空旷的海滩上搭起棚架,等着戏班子来张灯挂彩。文武场班底还未招齐,孩子们却等不及了,在台上互相追逐、角力,累了就攀在架上,巴巴眺望。夕阳落海,天色逐渐暗沉,风虽不大,布篷却虚张声势地呼呼作响。晚餐时刻已到,这群小调皮却不肯回家。
高雄县茄定乡的几间庙宇总是互相较劲,号称自家神明的信众最多,各择吉日良辰举行耗资甚巨的的烧王船祭典。任何事成了比场面、搞噱头就会变调,祭典原有的肃穆与庄严渐渐综艺化,媚俗得厉害。其实,那场王醮是哪间庙办的我全忘了,倒是有件事一想到就觉得分外侥幸。
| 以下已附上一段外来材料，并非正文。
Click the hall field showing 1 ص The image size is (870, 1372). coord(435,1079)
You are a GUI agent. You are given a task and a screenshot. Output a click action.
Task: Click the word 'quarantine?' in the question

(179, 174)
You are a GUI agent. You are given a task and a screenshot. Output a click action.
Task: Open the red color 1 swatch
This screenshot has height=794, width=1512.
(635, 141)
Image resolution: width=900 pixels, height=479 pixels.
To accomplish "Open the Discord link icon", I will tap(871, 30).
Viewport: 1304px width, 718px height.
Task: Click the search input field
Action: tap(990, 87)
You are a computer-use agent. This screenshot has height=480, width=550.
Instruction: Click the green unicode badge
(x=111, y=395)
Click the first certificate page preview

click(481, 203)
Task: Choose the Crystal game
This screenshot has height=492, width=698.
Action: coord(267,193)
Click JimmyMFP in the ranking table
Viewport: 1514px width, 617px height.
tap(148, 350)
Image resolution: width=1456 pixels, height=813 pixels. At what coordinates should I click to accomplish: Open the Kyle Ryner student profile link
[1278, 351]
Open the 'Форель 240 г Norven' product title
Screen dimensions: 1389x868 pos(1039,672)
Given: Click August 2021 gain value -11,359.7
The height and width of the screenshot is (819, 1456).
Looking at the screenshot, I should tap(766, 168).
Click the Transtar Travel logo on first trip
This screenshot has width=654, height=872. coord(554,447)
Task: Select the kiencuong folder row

我们的电视外景队整整录了三天的完整仪式,摄影师小杜特别亢奋,直往阵头及信众堆里挤,拍回来的二十卷三十分钟影带竟然全部受损。勉强整理后,只有一个小时不足的毛片可用。小杜怪罪助理没顾好信号接头,愤而罢工,不愿剪辑。节目播出在即,身为执行制作的我只有硬着头皮上阵救火。天知道那是我生平第一次干剪辑。材料实在单薄,我灵机一动,用慢动作过带,再配上吹成唢吶般的高音萨克斯风。半小时的纪录片总算凑出来了,播出后竟然大受好评。
庆典期间搭的这座空棚架,顷刻之间变成金碧辉煌、出将入相的舞台。台下一望无际的信徒挤满海岸,狂热地盯着那艘一路扛来的大木船烧成灰烬,根本没人在意台上的演出。那次的节目带我没保留,反而是等戏开锣的孩子及呼唤他们回家吃饭的母亲,一直留在我的记忆里。